- _TEXTE SOURCE_
>>>

Motion sur le projet de loi 96 : plus qu’une question de temps
Le 26 mai dernier, à la chambre des communes du Canada, la députée indépendante Jody Wilson-Raybould s’est opposée à l’adoption de la motion déposée par le Bloc québécois sur le projet de loi 96, alors que tous les partis importants y ont adhéré. Le chef du Bloc et député de Belœil-Chambly, Yves-François Blanchet, dresse un portrait global de la situation.
« Le gouvernement du Québec a déposé un projet de loi dans lequel il modifie, par sa propre décision, la constitution du Canada, pour y insérer la nation québécoise, dont la seule langue officielle est le français, et dont la seule langue commune est le français. Auparavant, on se chamaillait sur l’enjeu d’une notion très vague de société distincte ou de nation québécoise au sein d’un Canada uni. Là, on est dans l’affirmation franche du fait que c’est une nation française. Nous avons déposé la motion car nous voulions que le fédéral prenne acte de cette volonté de l’Assemblée nationale du Québec, de façon consensuelle et non conflictuelle avec le Canada. »
« (…) environ 99 % du parlement était d’accord avec nous. C’est un énorme progrès (…) presque l’unanimité au parlement canadien sur la franche idée d’une nation française. » – Yves-François Blanchet
Un consensus fédéral
Notons que les libéraux, les conservateurs et les néo-démocrates ont tous soutenu la démarche. Pour le bloquiste, le consensus qui a régné parmi les élus en faveur de la motion, malgré une poignée d’insoumis, représente une avancée certaine. « Au-delà du fait de faire passer ou non la motion dans l’immédiat, nous avons fait du progrès, car le fédéral va devoir se comporter de façon cohérente avec la position qu’il a prise en reconnaissant le Québec comme une nation française. », observe-t-il. Il ajoute que « Seulement quatre personnes n’étaient pas d’accord, et une seule d’entre elles a été identifiée. Cela signifie qu’environ 99 % du parlement était d’accord avec nous. C’est un énorme progrès, quand on pense qu’on avait des grosses polarisations agressives entre le Canada et le Québec à l’époque de la société distincte. On a maintenant presque l’unanimité au parlement canadien sur la franche idée d’une nation française. »
Ce n’est que partie remise
Étant donné qu’il lui reste une journée d’opposition avant le congé estival, qui débutera le 23 juin, le Bloc reviendra à la charge. « La prochaine fois, ce sera par vote par appel nominal, lors d’une journée de l’opposition déterminée par le gouvernement que l’on procédera. Avec ça, dès qu’on est majoritaire, ça passe. »

<<<

- _TRAVAIL À FAIRE_
A. Dans l'article sur la motion, répondez à ces questions :
(i) Quel jour Jody Wilson-Raybould s'est-elle opposée à l'adoption de la motion ?
(ii) Selon Yves-François Blanchet, combien de personnes n'étaient pas d'accord ?
(iii) À quelle date débutera le congé estival ?
B. Recopiez le passage de l'article sur la motion qui va de « Motion sur le » jusqu'à « de la situation. ».
Les enregistrements ne sont pas nécessaires pour ce travail.

- _LISTE DES ENREGISTREMENTS_
>>>

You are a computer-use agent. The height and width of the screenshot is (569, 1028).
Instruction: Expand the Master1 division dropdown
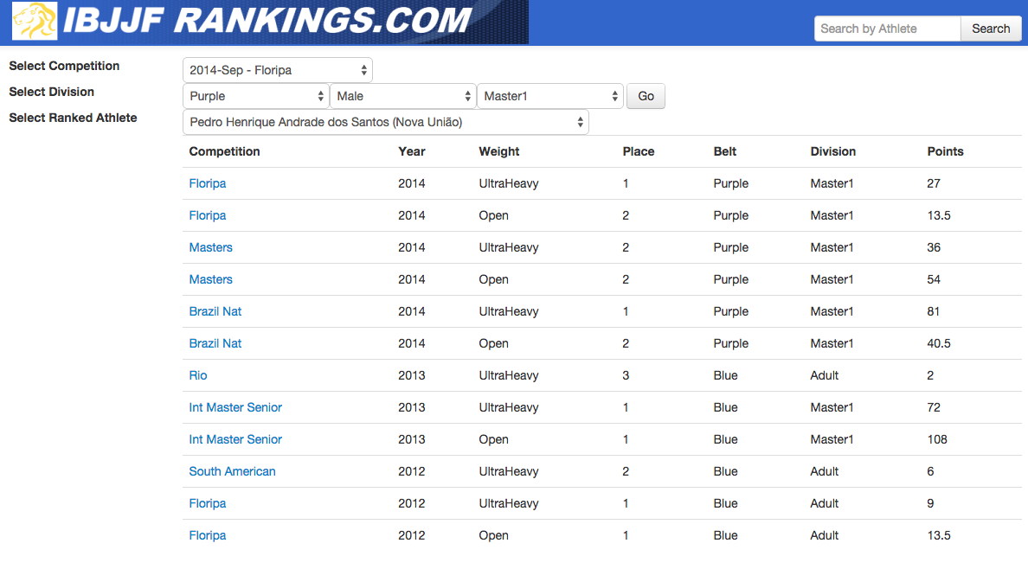(x=550, y=96)
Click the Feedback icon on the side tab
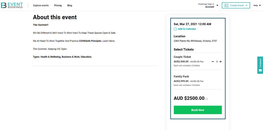Viewport: 263px width, 130px height. 260,70
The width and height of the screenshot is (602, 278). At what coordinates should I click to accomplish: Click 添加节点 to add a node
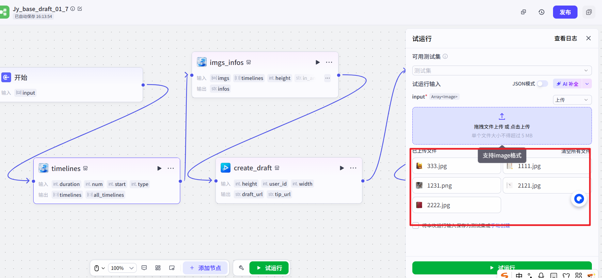coord(205,268)
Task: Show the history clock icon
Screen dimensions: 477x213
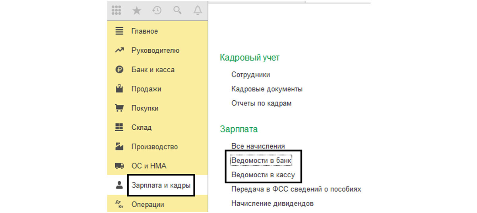Action: click(x=157, y=11)
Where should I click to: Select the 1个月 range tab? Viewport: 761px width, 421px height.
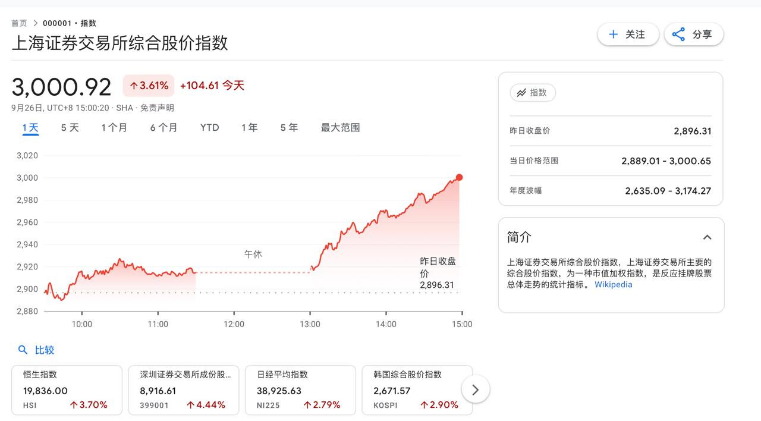click(114, 128)
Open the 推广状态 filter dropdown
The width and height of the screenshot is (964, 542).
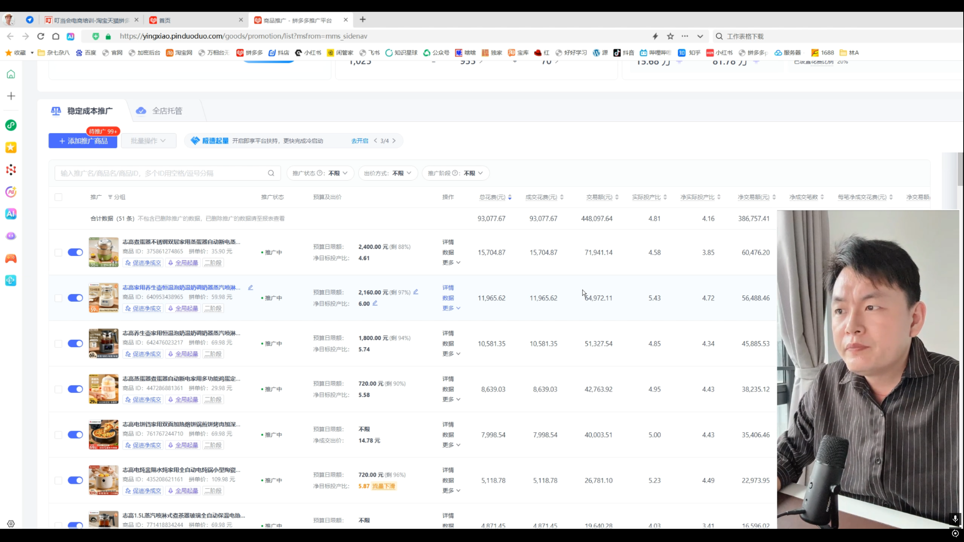click(x=320, y=173)
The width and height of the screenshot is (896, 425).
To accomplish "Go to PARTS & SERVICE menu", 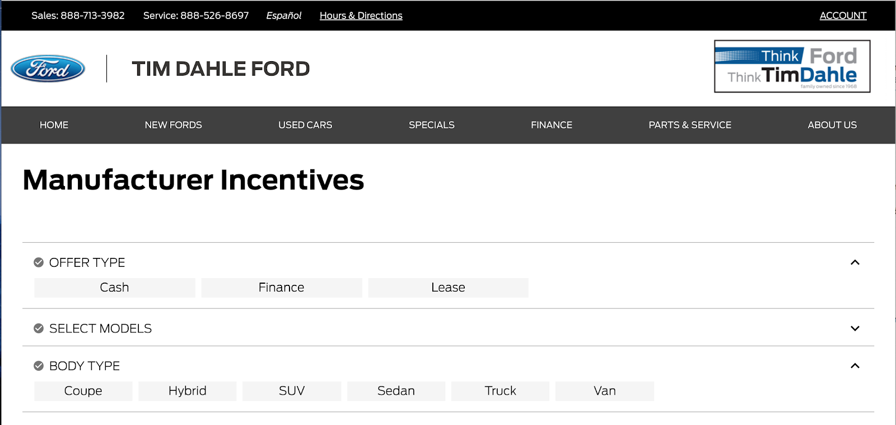I will (690, 125).
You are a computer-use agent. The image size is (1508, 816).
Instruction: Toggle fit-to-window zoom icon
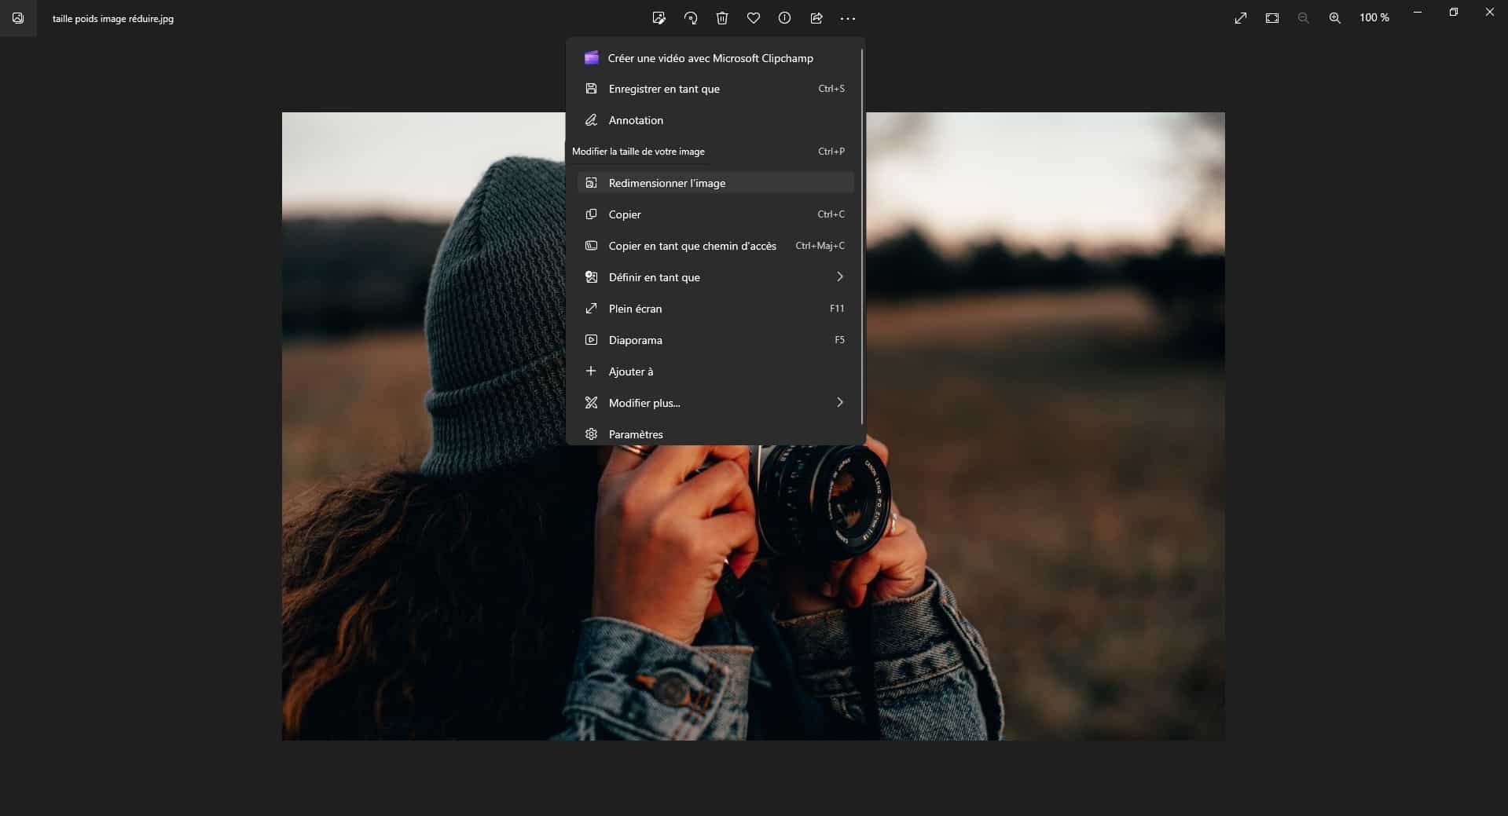(x=1272, y=18)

<<<

- _RÉPONSES ATTENDUES_
A.
(i) Le 26 mai.
(ii) Quatre.
(iii) Le 23 juin.

B.
Motion sur le projet de loi 96 : plus qu’une question de temps
Le 26 mai dernier, à la chambre des communes du Canada, la députée indépendante Jody Wilson-Raybould s’est opposée à l’adoption de la motion déposée par le Bloc québécois sur le projet de loi 96, alors que tous les partis importants y ont adhéré. Le chef du Bloc et député de Belœil-Chambly, Yves-François Blanchet, dresse un portrait global de la situation.